### DATA
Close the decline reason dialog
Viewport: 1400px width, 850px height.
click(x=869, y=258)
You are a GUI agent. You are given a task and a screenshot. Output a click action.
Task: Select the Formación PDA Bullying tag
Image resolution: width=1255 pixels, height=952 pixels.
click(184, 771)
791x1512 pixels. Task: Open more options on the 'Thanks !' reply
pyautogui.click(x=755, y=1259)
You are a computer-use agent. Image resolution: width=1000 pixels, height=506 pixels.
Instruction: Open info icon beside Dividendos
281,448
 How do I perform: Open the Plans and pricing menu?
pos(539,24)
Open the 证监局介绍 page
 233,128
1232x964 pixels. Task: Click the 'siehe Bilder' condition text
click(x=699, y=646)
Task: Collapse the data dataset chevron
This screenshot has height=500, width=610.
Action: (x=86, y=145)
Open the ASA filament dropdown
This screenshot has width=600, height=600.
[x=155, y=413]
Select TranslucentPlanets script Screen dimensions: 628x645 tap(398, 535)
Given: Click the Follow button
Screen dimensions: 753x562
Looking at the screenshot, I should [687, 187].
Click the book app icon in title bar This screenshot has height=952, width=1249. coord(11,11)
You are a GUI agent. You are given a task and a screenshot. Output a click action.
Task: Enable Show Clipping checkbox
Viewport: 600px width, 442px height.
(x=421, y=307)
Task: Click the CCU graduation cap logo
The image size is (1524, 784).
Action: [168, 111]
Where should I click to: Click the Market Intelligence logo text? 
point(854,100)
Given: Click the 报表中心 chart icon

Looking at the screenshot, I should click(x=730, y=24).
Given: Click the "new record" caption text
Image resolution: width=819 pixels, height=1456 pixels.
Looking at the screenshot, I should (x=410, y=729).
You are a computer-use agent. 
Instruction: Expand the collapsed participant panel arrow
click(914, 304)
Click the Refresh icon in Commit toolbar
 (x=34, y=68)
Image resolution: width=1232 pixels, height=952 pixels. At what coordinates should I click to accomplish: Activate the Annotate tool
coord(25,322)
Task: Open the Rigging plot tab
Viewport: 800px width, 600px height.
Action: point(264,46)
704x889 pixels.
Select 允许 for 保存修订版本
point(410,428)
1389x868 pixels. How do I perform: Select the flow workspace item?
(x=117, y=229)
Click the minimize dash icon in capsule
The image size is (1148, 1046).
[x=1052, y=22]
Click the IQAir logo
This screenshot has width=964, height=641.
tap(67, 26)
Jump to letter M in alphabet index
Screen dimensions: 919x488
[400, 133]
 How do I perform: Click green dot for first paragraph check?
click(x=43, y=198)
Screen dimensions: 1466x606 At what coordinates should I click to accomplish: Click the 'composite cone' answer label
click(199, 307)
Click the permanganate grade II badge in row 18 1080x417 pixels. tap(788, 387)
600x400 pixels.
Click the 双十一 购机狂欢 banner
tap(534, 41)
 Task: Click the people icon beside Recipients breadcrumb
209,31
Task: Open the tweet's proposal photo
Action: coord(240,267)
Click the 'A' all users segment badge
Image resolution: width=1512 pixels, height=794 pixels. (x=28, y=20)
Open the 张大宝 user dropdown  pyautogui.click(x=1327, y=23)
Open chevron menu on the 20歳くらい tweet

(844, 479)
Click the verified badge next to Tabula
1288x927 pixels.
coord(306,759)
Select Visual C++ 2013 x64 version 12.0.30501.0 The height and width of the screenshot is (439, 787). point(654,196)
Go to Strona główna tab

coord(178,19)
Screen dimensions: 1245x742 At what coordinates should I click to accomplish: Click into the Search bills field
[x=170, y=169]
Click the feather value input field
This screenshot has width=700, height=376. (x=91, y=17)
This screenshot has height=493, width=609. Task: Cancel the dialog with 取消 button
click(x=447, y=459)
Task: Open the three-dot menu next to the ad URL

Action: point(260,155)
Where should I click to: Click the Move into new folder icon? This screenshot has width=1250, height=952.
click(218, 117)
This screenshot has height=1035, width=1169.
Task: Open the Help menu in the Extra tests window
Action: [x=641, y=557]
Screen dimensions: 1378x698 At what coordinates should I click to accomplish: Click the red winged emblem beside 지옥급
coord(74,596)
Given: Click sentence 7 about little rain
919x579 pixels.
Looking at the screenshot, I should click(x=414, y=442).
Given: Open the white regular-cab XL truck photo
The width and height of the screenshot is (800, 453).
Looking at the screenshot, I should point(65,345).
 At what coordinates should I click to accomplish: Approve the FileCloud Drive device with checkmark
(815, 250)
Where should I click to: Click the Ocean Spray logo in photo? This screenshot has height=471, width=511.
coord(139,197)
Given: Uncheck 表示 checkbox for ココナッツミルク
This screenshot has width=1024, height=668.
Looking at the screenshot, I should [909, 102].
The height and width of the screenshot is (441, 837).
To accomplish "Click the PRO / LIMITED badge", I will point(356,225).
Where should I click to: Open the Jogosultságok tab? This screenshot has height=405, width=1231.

### WORK INSTRUCTIONS
Copy each line of the listing above that contains the word "checkbox".

### RESULT OF THIS EXERCISE
Task: Enable Show Clipping checkbox
Given: Uncheck 表示 checkbox for ココナッツミルク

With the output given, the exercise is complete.